If you’re considering switching your life insurance policy and wondering how much coverage to purchase, the following considerations may be helpful:

  • Determine the needs of your beneficiaries: Consider what expenses you want the death benefit to cover. This could include helping your child pay for school or helping your partner pay off the mortgage. Understanding these needs will help you determine the amount of coverage you require. Using a life insurance calculator can assist in this process.
  • Assess your budget for premiums: A higher death benefit means higher premiums. It’s important to take your budget into account to ensure you can afford the monthly premiums. Consulting with a financial advisor, certified financial planner, or licensed insurance agent can help you decide on a premium that fits your financial situation.
  • Align with your overall financial plans: Consider policies that offer additional benefits, such as long-term care coverage, which can be used for assisted living or nursing home expenses while you’re still alive. This can protect your savings and other assets like your home.
  • Account for your debts: Debt doesn’t necessarily disappear when you pass away. Consider any debts that your estate or family members may be responsible for if you die. This could impact their ability to use the death benefit for its intended purpose if it needs to be used to pay off debts first.

By considering these factors, you can better determine the right amount of life insurance coverage for your needs.

There may be instances where you opt not to cancel your current policy to acquire a new one. However, there are alternative steps you can take to attain the life insurance coverage you desire.

If your insurance needs have evolved since you obtained your policy, reach out to your insurance provider to inquire about the possibility of adjusting your policy. While there’s no guarantee they can accommodate your request, it’s worth exploring the option.

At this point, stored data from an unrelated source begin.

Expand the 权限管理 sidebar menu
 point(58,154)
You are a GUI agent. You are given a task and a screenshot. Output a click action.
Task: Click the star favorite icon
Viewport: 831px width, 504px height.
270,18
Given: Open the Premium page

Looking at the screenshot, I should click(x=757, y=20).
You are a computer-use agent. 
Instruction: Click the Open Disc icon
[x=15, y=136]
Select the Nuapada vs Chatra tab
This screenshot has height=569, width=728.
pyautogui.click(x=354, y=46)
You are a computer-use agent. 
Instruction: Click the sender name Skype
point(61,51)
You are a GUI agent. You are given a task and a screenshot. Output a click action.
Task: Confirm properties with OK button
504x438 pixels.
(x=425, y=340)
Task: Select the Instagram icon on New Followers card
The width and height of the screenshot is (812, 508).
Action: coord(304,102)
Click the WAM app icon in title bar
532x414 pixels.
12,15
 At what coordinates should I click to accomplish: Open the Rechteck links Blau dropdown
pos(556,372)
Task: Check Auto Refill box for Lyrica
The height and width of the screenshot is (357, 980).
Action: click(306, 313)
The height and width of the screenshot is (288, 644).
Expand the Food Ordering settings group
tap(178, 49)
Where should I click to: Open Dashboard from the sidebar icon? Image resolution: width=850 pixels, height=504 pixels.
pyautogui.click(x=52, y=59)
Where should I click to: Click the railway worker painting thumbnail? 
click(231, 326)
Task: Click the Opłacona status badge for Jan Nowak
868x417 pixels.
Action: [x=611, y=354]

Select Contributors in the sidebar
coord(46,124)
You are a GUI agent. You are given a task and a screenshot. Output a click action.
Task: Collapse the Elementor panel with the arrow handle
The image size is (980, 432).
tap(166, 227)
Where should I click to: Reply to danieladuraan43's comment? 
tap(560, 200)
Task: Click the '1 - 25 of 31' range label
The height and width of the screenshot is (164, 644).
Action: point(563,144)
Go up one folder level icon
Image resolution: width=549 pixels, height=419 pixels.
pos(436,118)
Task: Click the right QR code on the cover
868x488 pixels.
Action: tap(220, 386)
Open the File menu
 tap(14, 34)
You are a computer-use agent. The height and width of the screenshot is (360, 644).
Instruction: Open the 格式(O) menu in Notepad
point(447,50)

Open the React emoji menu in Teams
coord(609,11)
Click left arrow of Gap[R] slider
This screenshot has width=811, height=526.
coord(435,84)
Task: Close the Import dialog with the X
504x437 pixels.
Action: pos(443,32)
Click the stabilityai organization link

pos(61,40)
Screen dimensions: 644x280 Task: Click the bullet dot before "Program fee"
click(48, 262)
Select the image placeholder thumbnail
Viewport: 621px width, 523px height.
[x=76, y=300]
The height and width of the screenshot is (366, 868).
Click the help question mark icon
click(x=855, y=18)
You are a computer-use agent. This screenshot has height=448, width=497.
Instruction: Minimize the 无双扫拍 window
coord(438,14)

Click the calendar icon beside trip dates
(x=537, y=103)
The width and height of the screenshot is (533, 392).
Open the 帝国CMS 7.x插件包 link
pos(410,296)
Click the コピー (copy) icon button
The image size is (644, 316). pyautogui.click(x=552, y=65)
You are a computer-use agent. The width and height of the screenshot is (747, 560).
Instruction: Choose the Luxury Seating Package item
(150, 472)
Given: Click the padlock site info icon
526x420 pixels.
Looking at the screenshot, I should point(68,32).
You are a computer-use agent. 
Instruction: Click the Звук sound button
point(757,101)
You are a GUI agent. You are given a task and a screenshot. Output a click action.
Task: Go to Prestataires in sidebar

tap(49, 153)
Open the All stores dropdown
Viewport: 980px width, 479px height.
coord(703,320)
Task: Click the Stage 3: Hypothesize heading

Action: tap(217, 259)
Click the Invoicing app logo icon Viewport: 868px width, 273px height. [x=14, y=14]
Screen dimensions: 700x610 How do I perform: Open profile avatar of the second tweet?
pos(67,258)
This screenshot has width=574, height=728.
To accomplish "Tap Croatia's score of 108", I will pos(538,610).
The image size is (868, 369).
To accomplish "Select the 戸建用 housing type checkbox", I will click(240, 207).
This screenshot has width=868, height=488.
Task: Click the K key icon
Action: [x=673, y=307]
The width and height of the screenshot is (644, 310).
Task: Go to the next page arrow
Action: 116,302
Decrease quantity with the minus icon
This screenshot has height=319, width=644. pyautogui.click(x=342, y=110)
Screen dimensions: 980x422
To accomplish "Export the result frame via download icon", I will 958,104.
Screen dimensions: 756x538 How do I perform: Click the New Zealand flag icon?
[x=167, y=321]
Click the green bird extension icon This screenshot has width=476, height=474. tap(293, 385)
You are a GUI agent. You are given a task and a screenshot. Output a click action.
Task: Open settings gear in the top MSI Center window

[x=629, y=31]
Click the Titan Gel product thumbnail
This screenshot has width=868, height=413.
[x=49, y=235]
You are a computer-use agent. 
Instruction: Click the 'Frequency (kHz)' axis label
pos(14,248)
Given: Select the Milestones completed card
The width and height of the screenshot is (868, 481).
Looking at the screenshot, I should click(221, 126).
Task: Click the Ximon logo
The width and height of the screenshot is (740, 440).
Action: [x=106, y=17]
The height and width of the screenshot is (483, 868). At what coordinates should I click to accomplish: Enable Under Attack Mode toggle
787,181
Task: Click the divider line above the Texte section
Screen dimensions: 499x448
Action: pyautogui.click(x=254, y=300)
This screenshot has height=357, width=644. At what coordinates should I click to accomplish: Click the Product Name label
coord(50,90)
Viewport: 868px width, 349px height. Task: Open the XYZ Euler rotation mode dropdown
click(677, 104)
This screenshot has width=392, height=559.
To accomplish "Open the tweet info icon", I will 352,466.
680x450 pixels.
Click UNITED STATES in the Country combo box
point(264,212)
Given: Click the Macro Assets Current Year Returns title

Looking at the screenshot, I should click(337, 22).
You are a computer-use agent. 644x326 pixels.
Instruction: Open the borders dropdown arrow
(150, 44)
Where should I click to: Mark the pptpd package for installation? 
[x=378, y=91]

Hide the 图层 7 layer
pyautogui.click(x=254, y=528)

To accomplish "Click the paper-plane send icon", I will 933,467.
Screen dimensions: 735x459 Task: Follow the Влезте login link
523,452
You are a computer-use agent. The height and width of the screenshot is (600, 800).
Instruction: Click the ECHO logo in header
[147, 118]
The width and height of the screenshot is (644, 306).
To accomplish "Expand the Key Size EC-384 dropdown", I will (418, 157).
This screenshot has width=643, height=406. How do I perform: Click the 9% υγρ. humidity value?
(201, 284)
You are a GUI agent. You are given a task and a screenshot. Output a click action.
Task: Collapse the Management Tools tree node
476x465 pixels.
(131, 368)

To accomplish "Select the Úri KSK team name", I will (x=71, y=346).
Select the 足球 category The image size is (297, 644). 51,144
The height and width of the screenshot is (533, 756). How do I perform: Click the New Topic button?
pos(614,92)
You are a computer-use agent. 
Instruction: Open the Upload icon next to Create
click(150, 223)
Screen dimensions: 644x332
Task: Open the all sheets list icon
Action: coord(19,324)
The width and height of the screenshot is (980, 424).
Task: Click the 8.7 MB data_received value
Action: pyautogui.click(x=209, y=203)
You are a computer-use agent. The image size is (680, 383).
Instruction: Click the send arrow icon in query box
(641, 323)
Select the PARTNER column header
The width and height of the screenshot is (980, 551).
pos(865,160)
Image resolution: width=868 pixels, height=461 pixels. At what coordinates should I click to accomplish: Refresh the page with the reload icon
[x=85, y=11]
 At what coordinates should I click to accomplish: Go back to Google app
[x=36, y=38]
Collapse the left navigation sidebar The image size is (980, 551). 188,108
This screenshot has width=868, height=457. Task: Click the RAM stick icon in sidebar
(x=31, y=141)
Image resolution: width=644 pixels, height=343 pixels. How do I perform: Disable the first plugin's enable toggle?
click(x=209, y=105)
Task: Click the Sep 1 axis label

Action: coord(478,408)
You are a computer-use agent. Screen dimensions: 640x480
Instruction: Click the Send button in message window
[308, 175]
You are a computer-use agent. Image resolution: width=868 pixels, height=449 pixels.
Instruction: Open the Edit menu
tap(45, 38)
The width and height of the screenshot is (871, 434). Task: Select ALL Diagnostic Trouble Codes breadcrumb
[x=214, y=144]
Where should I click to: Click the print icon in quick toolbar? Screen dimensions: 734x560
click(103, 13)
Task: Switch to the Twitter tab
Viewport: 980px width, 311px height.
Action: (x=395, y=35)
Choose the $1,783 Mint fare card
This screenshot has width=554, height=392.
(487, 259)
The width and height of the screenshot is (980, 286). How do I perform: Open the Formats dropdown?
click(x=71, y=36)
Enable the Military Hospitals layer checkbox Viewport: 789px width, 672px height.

If your term policy is nearing its expiration and you wish to maintain coverage, contact your insurance provider to inquire about converting it to a permanent life insurance policy. If conversion isn’t feasible, your provider may offer options such as renewing the policy or extending its term for a short period, depending on your situation.

If you’re in a stable financial position and planning for your future needs, consider a laddering strategy by purchasing overlapping term policies. This approach ensures comprehensive coverage and a solid financial safety net during critical years. For example, you could buy policies with durations like 30 years, 20 years, and 10 years. As each policy term ends, your coverage decreases, but it provides larger payouts during the earlier, more financially vulnerable years for your dependents.